→ Exercise objective
Begin with the first line of the entries below. Copy each line exactly, stopping after the one that contains "Task: Click cart icon on Crème Brûlée button".

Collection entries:
———

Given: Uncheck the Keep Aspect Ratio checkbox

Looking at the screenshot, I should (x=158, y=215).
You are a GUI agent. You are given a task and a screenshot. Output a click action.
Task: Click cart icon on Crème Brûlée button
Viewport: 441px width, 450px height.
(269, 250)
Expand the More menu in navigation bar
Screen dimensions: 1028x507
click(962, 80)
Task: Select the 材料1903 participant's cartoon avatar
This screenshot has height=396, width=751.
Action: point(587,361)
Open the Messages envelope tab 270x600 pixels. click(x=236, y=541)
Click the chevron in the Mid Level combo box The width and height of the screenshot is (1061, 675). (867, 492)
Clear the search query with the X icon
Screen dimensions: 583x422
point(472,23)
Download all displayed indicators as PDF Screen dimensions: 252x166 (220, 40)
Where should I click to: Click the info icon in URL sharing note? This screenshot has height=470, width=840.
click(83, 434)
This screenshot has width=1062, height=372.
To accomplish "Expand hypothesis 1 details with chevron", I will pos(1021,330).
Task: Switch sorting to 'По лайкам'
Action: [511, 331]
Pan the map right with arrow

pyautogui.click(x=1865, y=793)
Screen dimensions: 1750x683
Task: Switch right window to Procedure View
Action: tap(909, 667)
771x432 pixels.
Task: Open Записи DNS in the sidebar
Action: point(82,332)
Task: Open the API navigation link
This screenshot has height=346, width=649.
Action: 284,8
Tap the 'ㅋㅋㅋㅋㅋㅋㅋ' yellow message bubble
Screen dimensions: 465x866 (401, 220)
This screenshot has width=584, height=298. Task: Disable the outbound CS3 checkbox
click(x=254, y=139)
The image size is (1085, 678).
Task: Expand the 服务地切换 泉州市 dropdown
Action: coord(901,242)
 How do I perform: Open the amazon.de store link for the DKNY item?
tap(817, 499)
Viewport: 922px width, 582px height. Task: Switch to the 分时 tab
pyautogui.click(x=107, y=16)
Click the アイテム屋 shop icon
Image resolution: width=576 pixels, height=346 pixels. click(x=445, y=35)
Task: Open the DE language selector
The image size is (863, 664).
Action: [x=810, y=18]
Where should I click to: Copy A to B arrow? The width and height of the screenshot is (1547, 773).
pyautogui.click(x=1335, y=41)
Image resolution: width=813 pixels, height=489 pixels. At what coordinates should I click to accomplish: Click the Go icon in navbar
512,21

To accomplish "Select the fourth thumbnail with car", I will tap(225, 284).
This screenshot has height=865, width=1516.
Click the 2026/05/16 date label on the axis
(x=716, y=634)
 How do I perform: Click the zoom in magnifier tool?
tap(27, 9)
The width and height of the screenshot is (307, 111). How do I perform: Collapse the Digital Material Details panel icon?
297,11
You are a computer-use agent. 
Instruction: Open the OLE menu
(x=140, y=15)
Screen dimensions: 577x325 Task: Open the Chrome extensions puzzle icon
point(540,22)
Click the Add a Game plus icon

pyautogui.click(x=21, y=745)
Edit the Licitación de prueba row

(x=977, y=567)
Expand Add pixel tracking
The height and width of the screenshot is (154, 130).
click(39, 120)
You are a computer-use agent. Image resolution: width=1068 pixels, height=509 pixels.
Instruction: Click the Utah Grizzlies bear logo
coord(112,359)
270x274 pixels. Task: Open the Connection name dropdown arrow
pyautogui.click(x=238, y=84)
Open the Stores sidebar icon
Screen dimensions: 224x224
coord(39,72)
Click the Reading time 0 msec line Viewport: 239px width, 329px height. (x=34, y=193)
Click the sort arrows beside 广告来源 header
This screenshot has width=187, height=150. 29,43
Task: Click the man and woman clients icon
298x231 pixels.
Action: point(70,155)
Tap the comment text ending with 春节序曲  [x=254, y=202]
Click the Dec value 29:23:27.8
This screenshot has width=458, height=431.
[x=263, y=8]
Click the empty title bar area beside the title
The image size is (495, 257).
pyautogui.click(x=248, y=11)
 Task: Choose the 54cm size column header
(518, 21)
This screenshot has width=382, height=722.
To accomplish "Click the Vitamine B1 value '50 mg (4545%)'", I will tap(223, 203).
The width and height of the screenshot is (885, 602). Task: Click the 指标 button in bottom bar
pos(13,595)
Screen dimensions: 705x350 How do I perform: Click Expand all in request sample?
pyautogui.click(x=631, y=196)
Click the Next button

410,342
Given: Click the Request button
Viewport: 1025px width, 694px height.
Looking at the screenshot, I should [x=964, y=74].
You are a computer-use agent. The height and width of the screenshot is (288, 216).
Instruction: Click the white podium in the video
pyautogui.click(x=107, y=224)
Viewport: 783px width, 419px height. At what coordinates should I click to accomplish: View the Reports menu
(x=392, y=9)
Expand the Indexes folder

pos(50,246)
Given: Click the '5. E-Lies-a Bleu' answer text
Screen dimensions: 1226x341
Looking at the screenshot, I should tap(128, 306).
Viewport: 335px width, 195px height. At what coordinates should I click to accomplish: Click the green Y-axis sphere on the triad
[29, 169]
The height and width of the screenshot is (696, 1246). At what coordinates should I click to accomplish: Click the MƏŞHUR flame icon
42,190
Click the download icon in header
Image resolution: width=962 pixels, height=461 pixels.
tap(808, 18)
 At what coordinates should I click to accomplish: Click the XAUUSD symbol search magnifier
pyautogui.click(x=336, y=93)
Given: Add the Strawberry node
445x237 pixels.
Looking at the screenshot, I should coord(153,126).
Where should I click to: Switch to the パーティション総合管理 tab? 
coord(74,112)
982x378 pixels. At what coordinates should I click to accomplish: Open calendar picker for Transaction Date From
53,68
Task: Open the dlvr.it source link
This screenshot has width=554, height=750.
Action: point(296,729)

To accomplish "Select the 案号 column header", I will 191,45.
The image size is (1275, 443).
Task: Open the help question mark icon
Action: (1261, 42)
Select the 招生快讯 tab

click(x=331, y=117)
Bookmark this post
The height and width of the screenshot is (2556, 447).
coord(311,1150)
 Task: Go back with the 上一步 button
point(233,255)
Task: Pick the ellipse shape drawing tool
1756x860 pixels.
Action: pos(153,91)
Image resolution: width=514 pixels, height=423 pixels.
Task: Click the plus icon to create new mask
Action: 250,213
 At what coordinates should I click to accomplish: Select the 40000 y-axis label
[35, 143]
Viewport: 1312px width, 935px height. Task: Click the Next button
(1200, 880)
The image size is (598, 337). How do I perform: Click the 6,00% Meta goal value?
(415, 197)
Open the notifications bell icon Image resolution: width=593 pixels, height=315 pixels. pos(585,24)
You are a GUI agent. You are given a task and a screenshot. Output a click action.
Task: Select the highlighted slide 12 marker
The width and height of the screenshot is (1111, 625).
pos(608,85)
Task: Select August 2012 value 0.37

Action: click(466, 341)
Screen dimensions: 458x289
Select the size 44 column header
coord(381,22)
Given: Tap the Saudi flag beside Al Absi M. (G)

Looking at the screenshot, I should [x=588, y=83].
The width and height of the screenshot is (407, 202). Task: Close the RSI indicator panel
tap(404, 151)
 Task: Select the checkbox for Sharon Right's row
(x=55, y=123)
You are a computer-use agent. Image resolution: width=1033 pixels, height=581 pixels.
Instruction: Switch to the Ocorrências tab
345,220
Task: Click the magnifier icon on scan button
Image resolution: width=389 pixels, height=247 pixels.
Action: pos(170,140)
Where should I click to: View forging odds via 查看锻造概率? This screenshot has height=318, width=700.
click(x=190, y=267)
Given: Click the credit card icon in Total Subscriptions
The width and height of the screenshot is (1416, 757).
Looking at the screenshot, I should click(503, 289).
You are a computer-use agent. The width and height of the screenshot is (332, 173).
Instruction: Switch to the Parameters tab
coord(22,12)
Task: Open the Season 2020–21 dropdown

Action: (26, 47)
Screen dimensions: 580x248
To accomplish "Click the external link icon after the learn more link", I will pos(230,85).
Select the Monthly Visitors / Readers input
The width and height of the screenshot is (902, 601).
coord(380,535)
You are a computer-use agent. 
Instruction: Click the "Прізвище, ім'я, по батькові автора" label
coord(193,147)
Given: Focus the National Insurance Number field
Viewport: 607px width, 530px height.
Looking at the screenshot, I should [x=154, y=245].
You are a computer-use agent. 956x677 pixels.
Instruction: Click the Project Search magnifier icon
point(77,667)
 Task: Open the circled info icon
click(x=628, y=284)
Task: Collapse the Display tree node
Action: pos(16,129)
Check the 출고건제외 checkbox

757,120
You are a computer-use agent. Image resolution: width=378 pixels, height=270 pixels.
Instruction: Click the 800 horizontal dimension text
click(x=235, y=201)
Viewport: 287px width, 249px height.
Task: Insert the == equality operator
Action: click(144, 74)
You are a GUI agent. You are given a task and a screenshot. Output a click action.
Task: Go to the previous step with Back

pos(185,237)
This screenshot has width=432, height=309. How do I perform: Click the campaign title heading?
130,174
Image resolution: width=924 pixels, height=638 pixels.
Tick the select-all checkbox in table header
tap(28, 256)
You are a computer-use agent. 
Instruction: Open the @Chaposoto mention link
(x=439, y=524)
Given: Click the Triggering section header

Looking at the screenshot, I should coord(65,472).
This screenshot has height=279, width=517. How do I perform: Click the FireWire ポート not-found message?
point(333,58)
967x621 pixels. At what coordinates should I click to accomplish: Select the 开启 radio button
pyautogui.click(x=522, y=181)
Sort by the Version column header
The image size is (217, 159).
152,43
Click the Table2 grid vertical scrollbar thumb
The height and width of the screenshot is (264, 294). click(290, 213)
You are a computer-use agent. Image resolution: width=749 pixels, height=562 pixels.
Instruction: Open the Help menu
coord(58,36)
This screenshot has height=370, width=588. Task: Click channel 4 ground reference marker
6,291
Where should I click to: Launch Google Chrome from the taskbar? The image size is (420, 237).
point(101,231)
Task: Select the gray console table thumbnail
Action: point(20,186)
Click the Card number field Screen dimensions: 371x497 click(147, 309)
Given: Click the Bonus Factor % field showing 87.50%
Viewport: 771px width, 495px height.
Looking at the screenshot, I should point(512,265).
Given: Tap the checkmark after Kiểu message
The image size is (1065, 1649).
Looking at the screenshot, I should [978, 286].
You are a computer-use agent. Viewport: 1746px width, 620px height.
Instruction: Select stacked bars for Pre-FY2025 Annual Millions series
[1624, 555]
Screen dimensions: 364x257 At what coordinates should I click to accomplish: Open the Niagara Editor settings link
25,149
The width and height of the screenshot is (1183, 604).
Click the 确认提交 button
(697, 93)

———

→ Answer to this exercise
Given: Uncheck the Keep Aspect Ratio checkbox

Looking at the screenshot, I should (x=158, y=215).
You are a GUI agent. You are given a task and a screenshot. Output a click action.
Task: Click cart icon on Crème Brûlée button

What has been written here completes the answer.